As it turned out: 3 × 3 = 8 [+ 1 picnic].
Read on to find out more from David Pallant, Evgeny Borisenko and Annette van Zwoll…
David Pallant
Friday 1 June, 19.30, fabrik Potsdam
As I enter Miet Warlop’s Fruits of Labor, I’m handed a pair of earplugs. Ominous or promising? The grunge music played by four musicians at the start is gentle enough, Warlop standing on a rotating disc at the back, a glittering catsuit transforming her into a human disco ball. But as the lights go up, all hell breaks loose. What follows is a raucous blend of high-concept rock concert, wacky performance art, and physical theatre parody. Think Spinal Tap meets Salvador Dalí. (If you’re struggling to picture that, imagine trying to describe it.) The performers pelt us with a barrage of bizarre gems, aided by a truckload of props; a polystyrene block and set of drumsticks are put to particularly ingenious use. The ‘band’ exuberantly thrash out everything from screeching rock to melodramatic opera, grinning and gurning, using jets of coloured liquid to make an almighty mess of the stage. The technical trickery is impressive, but treated with a certain nonchalance as though, in this strange world, the normal rules of physics simply don’t apply. Each fragment is compelling, yet fleeting – why, after all, spend too long on an idea, when five others are waiting eagerly in the wings? There are plenty of absurdist pieces around, but Warlop’s extraordinary creativity elevates this above most.
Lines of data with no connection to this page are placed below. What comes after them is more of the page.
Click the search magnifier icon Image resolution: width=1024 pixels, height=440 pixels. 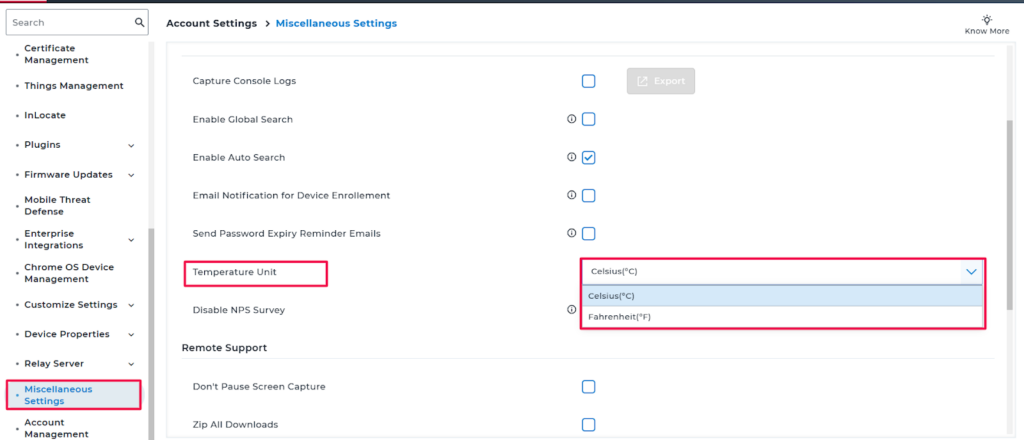pyautogui.click(x=139, y=22)
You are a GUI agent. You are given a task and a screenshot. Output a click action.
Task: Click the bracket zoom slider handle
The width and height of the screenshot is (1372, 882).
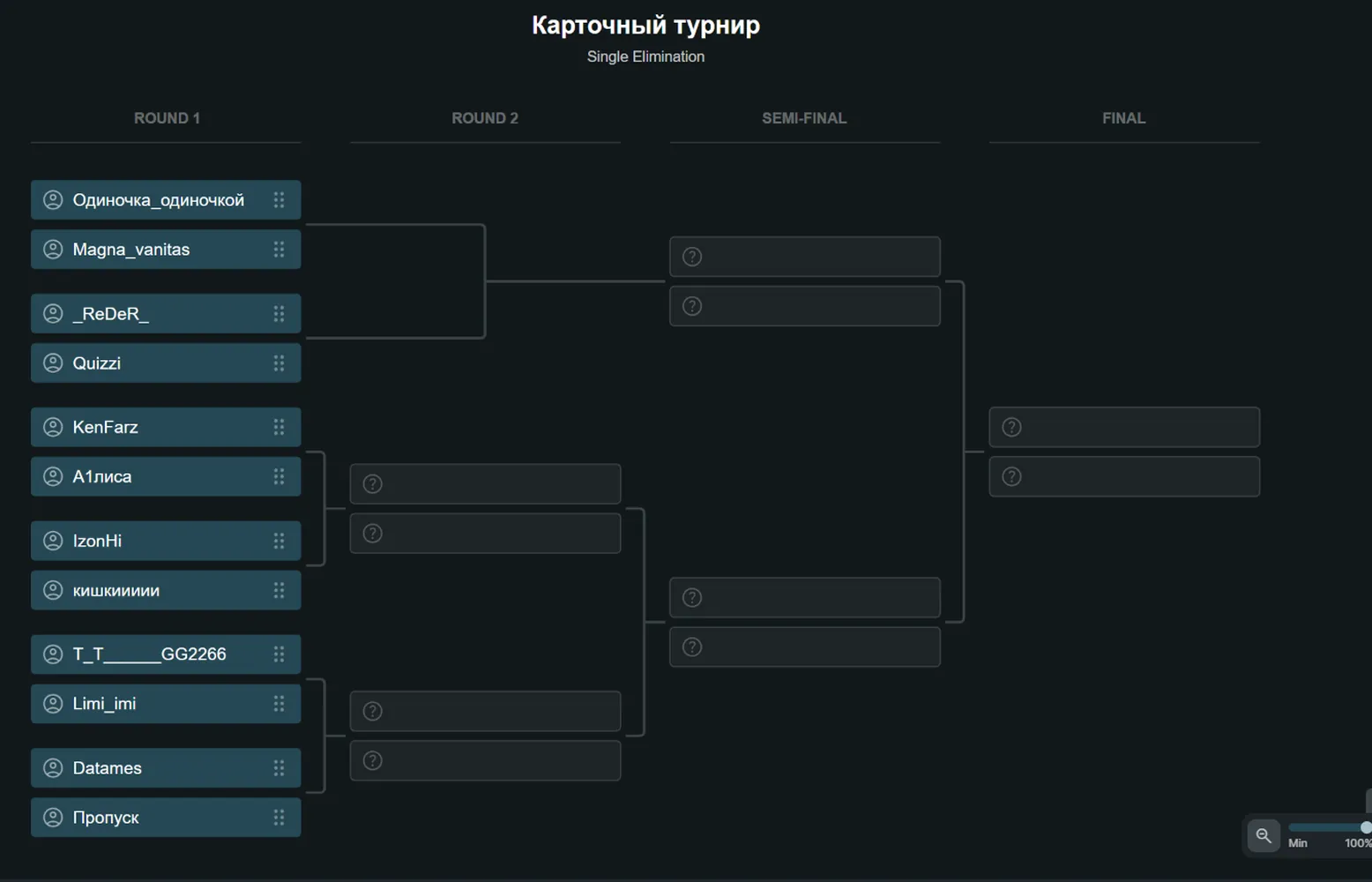tap(1366, 827)
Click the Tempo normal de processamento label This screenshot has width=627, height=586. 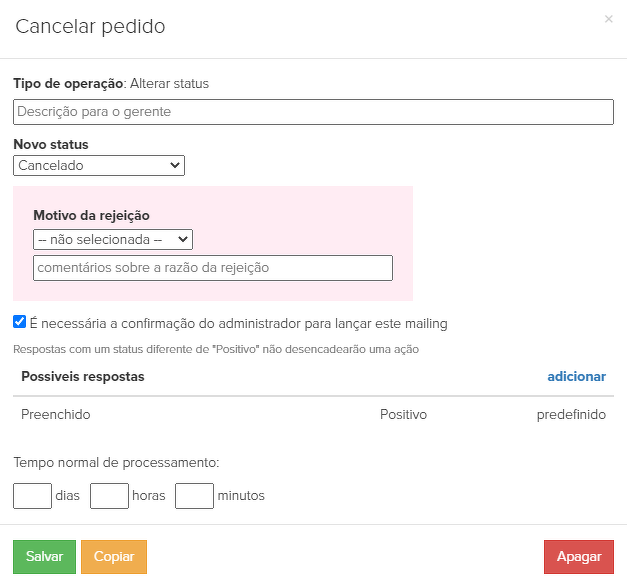click(x=116, y=462)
Saturday 2 June, 18.00, Kirche Am Neuendorfer Anger
For Yasmeen Godder’s Simple Action, I find myself in a draughty old church, audience sitting in a circle with the six performers. One stands, offers her hand to the man sitting next to me, and leads him to the centre. She murmurs something, they embrace, and she lowers him gently to the ground. And that’s it: the eponymous simple action. An action which, in various roles and couples, we all execute at least once over the following hour. Set to Tomer Damsky’s haunting voice, soaring over a drone produced by a sort of accordion-in-a-suitcase, it takes on a meditative, ritualistic quality, as we form a continuous loop of slowly crumpling bodies. As a dancer myself, the physical experience was less of a revelation, but watching the pleasure, discomfort, even liberation of my fellow audience members was fascinating. By intelligently dismantling traditional performer/audience dichotomies, Godder offers an authentically immersive, inclusive work with great power to touch.
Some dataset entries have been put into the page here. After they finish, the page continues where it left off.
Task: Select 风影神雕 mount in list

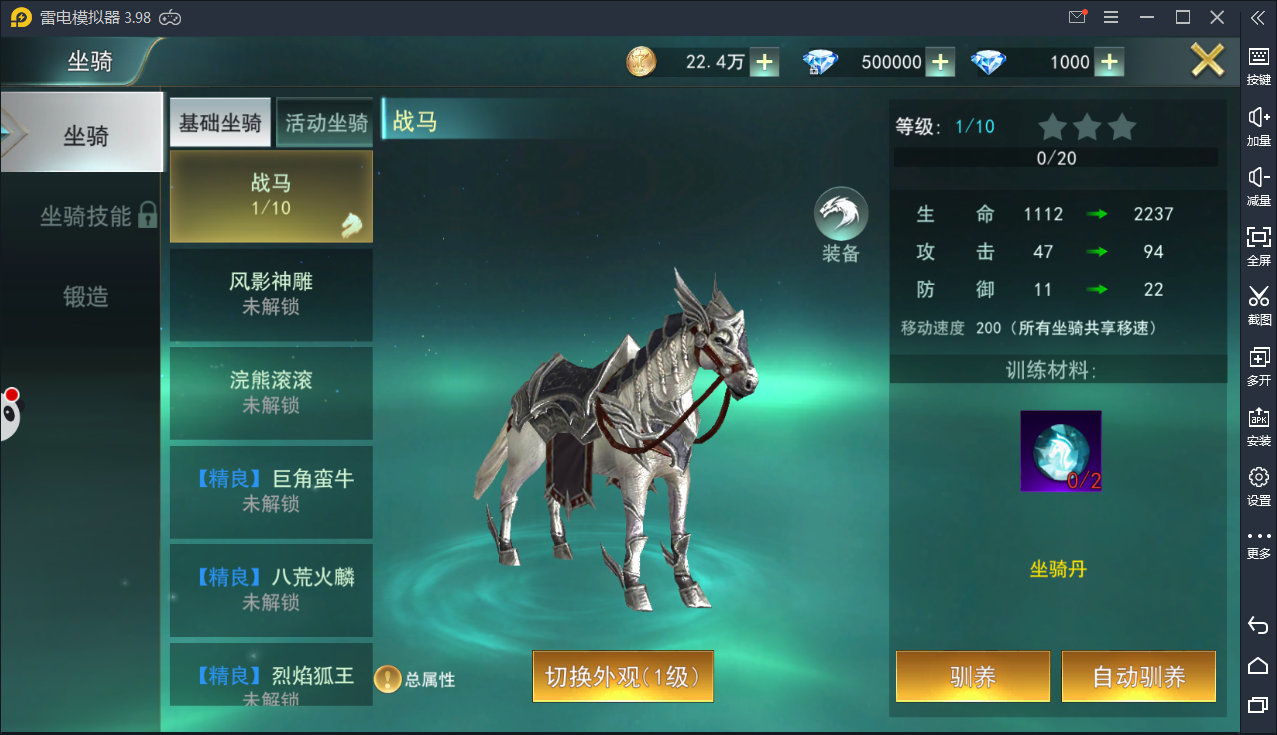Action: [x=271, y=294]
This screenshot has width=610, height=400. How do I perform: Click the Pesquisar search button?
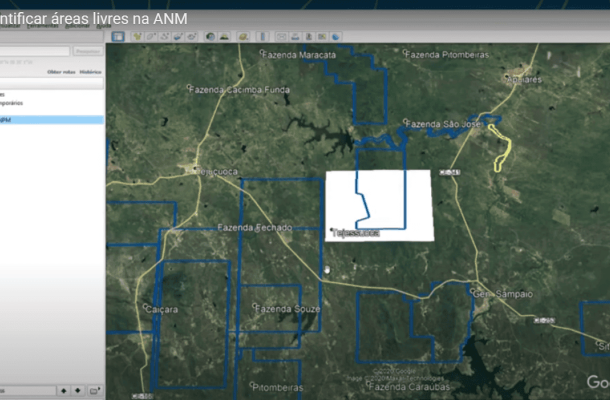87,51
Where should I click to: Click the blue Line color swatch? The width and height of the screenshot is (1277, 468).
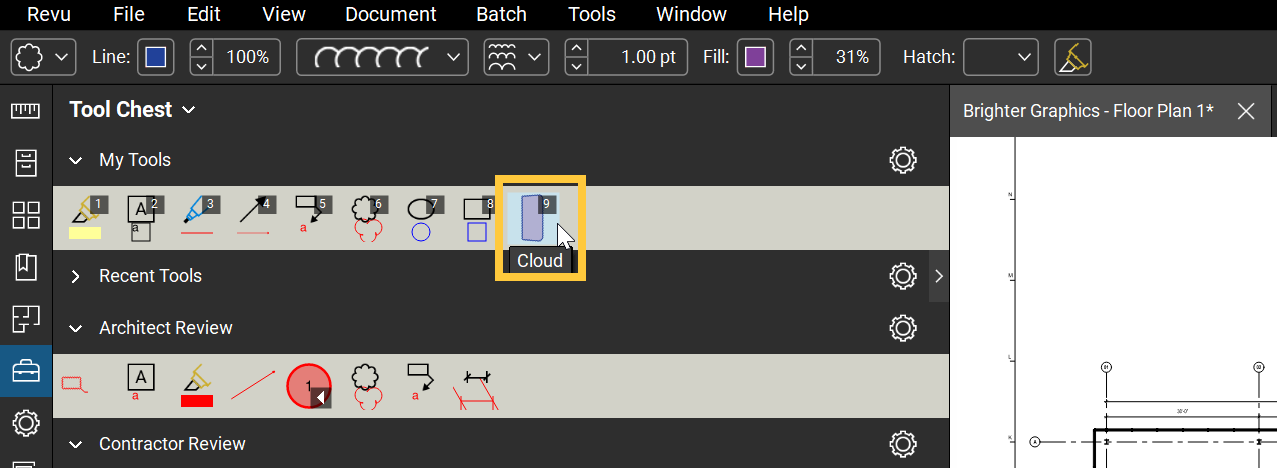[156, 57]
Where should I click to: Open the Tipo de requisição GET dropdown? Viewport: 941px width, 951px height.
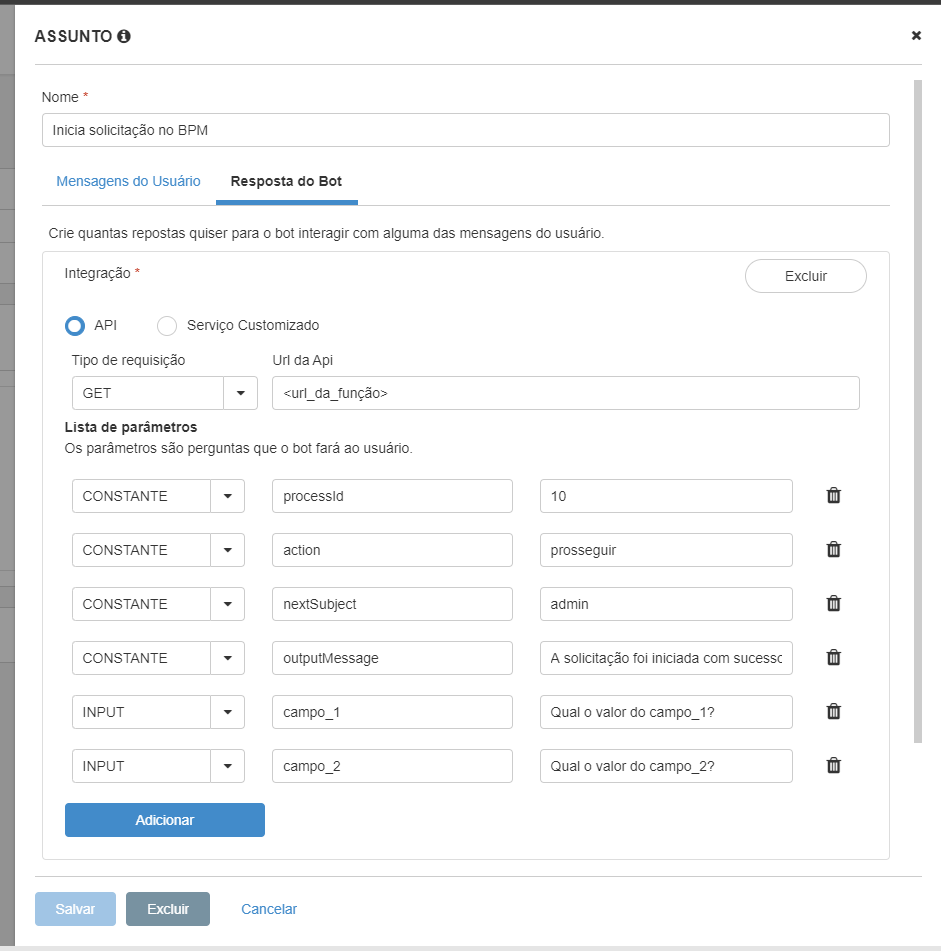tap(240, 393)
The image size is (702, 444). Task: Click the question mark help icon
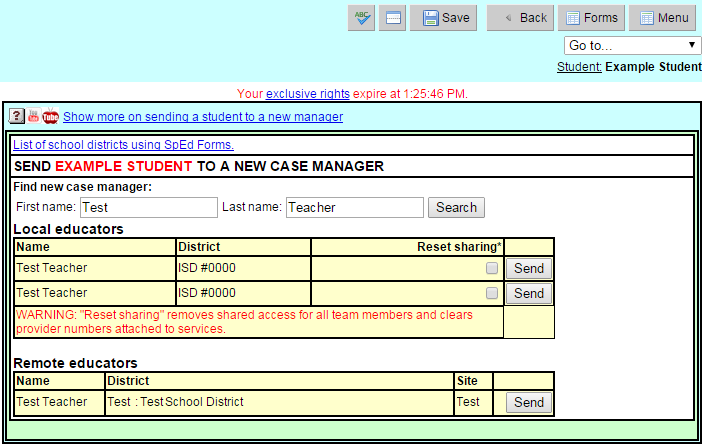(x=17, y=116)
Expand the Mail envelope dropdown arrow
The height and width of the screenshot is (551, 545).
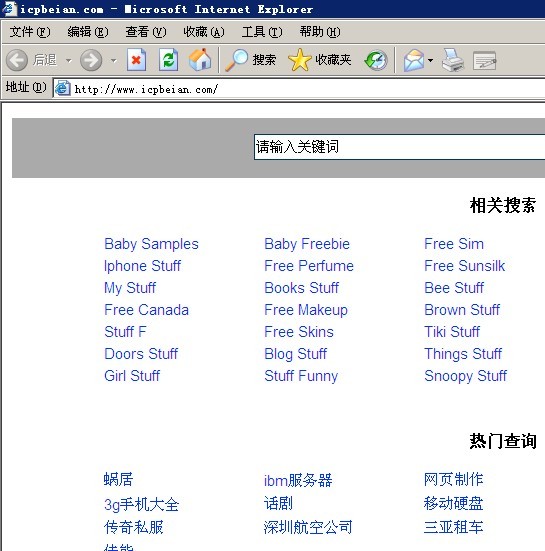[x=430, y=60]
Saturday 2 June, 19:30, T-Werk
Louis Vanhaverbeke’s Multiverse is very much a one-man show. Vanhaverbeke sits rapping beside a ring of seemingly random household objects, his lyrics flitting between earnest and ironic. Running around his DIY henge, he grabs and disposes of items, building them into temporary structures, using them to act out theatrical vignettes. Portable record players provide a whimsical soundtrack, then serve as spinning cogs in precarious installations. The imaginative potential of normally functional objects is explored with a lightly-worn inventiveness that’s easy to appreciate. However, at one point Vanhaverbeke gets lost amongst the props, and the focus of the piece blurs. Hints of pathos to his performance lead us to search for meaning, yet none emerges. His attempt to show the nuanced ‘multi’ nature of everything, engagingly unconstrained at first, becomes aimless. Multiverse’s many stand-out moments shine brightly individually, but require a stronger centre of gravity to keep them in orbit.
A question for David
Evgeny: David, you’ve recently performed as a dancer in Potsdam yourself, and now you are here as a critic. Has your dance background influenced the way you watch, and conversely, has your newly grown critical eye informed the way you dance?
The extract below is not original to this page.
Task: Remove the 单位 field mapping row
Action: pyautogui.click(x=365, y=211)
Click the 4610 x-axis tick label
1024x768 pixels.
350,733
David: I would definitely say that I suffer from the same curse as many dancers, which is that it’s sometimes difficult to enjoy dance performances on an instinctive level – you end up fixating on the movement in a way which makes it harder to just be swept along by the work as a whole. Perhaps counterintuitively, attending performances as a critic has helped me move away from that: when you know you have to communicate what you’ve seen and felt to other people, you have no choice but to see and feel things more fully. As for my work as a dancer, it still feels quite separate from my critical writing. Let’s say that performing resides in the subjective side of my brain, and dance criticism in the objective – they’re neighbours but, for now, there’s not much community spirit.